### TASK DESCRIPTION
What lines of the data hold the string "color"? Copy them all.

--- START ---

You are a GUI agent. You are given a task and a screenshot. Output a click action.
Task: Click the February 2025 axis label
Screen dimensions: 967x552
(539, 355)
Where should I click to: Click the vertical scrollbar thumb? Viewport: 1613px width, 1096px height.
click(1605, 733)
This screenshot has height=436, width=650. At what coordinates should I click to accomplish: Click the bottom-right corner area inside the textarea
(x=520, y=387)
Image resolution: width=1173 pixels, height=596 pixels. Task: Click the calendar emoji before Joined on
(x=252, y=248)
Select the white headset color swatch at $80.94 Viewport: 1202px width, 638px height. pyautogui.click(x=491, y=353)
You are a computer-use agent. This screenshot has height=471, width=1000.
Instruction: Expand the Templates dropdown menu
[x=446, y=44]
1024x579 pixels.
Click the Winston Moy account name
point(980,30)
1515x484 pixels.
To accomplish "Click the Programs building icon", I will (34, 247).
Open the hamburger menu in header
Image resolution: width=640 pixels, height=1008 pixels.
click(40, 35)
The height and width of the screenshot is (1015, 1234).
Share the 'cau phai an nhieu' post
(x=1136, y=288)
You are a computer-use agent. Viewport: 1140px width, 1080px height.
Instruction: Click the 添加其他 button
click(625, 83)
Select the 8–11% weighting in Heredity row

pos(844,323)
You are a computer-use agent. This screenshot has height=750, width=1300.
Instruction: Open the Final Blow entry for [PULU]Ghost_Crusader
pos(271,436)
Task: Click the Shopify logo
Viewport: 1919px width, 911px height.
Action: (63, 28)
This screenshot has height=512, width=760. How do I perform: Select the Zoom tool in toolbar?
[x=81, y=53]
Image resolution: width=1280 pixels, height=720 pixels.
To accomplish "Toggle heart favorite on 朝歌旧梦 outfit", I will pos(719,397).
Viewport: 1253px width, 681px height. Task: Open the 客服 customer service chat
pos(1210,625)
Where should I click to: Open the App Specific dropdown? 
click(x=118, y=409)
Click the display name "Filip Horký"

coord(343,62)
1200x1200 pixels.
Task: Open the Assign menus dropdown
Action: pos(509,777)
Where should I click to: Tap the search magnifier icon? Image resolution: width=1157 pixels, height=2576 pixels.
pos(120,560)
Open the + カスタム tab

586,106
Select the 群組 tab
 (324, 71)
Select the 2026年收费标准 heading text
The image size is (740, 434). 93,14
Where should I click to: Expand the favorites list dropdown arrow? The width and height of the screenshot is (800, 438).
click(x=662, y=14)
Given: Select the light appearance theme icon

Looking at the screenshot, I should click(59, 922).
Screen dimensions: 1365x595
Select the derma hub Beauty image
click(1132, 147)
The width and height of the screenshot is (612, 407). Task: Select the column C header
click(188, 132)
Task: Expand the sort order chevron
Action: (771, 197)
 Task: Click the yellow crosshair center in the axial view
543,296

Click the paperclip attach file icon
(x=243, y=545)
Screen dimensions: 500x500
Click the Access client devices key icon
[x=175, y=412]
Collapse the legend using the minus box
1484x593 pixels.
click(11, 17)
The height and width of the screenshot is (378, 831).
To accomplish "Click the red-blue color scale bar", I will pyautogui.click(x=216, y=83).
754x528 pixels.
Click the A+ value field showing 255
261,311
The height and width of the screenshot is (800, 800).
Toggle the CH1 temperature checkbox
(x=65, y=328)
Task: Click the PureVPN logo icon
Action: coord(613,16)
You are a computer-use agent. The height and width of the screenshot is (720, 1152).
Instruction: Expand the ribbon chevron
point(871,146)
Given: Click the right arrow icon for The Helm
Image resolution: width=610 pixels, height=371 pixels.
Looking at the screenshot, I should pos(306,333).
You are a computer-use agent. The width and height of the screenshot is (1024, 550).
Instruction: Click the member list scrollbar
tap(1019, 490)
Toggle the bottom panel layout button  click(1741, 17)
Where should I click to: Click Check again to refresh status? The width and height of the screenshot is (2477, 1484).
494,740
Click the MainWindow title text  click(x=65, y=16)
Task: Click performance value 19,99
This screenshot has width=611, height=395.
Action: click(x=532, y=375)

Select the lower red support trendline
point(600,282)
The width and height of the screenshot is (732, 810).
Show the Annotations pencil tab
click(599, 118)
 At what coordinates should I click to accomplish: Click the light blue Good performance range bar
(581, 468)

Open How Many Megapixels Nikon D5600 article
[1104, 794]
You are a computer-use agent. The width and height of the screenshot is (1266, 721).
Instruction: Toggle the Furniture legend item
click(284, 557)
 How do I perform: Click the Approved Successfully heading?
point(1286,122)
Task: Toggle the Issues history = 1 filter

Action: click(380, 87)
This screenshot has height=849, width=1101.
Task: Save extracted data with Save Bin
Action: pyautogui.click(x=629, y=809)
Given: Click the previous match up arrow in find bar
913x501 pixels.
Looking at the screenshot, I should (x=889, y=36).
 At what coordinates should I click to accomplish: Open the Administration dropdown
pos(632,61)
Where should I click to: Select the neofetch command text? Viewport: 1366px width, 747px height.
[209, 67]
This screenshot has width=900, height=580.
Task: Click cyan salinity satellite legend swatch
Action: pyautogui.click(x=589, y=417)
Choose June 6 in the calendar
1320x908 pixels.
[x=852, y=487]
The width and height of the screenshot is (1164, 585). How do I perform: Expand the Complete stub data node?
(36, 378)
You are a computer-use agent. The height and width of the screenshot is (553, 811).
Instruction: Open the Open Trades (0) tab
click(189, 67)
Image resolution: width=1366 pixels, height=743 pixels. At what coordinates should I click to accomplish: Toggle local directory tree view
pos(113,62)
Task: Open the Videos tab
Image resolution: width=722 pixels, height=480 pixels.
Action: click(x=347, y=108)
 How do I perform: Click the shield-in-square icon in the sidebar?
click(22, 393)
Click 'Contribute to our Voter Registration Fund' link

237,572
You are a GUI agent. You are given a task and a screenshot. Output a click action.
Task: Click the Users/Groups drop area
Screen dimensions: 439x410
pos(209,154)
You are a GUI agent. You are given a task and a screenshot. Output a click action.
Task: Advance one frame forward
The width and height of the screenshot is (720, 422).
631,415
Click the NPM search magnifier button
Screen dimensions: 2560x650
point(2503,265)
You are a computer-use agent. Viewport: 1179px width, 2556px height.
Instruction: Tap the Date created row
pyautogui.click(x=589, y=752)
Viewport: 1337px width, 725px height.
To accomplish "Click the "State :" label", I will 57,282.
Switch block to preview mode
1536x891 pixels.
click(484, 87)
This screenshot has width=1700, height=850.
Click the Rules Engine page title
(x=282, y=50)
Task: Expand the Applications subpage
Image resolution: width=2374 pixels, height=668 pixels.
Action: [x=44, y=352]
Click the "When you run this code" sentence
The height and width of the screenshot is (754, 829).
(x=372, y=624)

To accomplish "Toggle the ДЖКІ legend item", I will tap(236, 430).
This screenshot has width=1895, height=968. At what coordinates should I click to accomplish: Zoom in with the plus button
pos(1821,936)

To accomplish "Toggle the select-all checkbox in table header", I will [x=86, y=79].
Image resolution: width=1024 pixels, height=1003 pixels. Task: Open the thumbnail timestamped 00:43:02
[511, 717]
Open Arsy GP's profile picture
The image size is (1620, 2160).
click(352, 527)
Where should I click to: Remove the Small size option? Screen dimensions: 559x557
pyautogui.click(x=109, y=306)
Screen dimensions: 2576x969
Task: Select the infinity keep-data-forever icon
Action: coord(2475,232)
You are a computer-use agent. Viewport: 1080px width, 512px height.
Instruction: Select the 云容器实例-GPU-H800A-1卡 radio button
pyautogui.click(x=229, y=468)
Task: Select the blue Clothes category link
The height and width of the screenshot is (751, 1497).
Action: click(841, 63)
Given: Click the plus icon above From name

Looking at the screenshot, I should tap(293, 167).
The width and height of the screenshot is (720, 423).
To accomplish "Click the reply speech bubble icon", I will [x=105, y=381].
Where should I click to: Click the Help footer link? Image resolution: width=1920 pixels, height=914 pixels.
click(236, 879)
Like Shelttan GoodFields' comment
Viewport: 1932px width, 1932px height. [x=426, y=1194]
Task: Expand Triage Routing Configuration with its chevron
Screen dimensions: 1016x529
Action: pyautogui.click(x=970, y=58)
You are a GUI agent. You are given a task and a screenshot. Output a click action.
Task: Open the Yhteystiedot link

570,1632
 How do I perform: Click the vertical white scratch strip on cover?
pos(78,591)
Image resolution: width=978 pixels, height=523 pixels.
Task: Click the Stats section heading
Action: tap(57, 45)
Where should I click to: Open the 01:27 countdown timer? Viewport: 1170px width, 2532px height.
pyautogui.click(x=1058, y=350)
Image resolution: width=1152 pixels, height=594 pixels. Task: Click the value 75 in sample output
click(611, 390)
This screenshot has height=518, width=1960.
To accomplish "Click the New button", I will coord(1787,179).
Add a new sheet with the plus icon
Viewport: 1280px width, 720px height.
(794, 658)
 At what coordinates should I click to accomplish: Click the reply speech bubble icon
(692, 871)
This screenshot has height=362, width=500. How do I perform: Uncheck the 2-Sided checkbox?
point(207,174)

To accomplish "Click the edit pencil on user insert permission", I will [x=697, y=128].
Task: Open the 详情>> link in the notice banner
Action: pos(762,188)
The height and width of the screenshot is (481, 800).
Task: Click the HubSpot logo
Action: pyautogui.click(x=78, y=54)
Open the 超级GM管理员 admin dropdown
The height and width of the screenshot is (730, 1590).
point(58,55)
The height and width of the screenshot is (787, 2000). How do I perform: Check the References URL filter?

--- END ---

### WRITTEN REPLY
Select the white headset color swatch at $80.94 Viewport: 1202px width, 638px height. pyautogui.click(x=491, y=353)
To accomplish "Click the red-blue color scale bar", I will pyautogui.click(x=216, y=83).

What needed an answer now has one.